Material for this exercise START
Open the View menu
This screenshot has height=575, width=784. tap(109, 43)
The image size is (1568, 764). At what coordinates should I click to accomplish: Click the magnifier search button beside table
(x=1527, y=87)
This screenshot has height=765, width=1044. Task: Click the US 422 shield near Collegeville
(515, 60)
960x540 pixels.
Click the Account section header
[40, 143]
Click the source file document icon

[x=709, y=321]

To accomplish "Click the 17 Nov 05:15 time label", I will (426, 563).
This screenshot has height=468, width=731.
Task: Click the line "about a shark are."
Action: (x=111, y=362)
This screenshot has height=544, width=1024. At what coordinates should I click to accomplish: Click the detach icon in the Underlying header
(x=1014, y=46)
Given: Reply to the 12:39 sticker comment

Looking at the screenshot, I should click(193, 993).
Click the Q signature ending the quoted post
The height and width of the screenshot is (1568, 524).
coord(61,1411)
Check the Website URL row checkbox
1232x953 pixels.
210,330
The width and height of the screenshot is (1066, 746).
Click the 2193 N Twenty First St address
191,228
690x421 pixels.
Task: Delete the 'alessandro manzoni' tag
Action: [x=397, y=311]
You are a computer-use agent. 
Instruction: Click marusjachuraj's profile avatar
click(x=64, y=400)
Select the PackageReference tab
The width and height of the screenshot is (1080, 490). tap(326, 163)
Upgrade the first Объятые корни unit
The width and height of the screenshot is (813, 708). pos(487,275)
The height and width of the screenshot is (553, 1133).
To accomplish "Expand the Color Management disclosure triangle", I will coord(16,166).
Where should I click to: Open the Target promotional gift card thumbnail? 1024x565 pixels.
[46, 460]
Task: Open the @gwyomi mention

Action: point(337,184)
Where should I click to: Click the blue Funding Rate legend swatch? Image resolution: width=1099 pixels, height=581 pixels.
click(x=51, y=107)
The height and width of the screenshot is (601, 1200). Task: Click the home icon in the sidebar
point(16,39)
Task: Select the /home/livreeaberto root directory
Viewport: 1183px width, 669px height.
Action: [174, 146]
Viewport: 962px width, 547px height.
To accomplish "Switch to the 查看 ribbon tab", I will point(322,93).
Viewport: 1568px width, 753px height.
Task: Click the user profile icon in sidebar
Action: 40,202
Material for this exercise END
Exercise instructions: Nothing may be omitted; retype every record exactly.

Solved exercise:
Open the View menu
This screenshot has height=575, width=784. tap(109, 43)
The image size is (1568, 764). At what coordinates should I click to accomplish: Click the magnifier search button beside table
(x=1527, y=87)
This screenshot has height=765, width=1044. Task: Click the US 422 shield near Collegeville
(515, 60)
960x540 pixels.
Click the Account section header
[40, 143]
Click the source file document icon

[x=709, y=321]

To accomplish "Click the 17 Nov 05:15 time label", I will (426, 563).
This screenshot has height=468, width=731.
Task: Click the line "about a shark are."
Action: (x=111, y=362)
This screenshot has height=544, width=1024. At what coordinates should I click to accomplish: Click the detach icon in the Underlying header
(x=1014, y=46)
Given: Reply to the 12:39 sticker comment

Looking at the screenshot, I should click(193, 993).
Click the Q signature ending the quoted post
The height and width of the screenshot is (1568, 524).
coord(61,1411)
Check the Website URL row checkbox
1232x953 pixels.
210,330
The width and height of the screenshot is (1066, 746).
Click the 2193 N Twenty First St address
191,228
690x421 pixels.
Task: Delete the 'alessandro manzoni' tag
Action: [x=397, y=311]
You are a computer-use agent. 
Instruction: Click marusjachuraj's profile avatar
click(x=64, y=400)
Select the PackageReference tab
The width and height of the screenshot is (1080, 490). tap(326, 163)
Upgrade the first Объятые корни unit
The width and height of the screenshot is (813, 708). pos(487,275)
The height and width of the screenshot is (553, 1133).
To accomplish "Expand the Color Management disclosure triangle", I will coord(16,166).
Where should I click to: Open the Target promotional gift card thumbnail? 1024x565 pixels.
[46, 460]
Task: Open the @gwyomi mention

Action: point(337,184)
Where should I click to: Click the blue Funding Rate legend swatch? Image resolution: width=1099 pixels, height=581 pixels.
click(x=51, y=107)
The height and width of the screenshot is (601, 1200). Task: Click the home icon in the sidebar
point(16,39)
Task: Select the /home/livreeaberto root directory
Viewport: 1183px width, 669px height.
Action: [174, 146]
Viewport: 962px width, 547px height.
To accomplish "Switch to the 查看 ribbon tab", I will point(322,93).
Viewport: 1568px width, 753px height.
Task: Click the user profile icon in sidebar
Action: 40,202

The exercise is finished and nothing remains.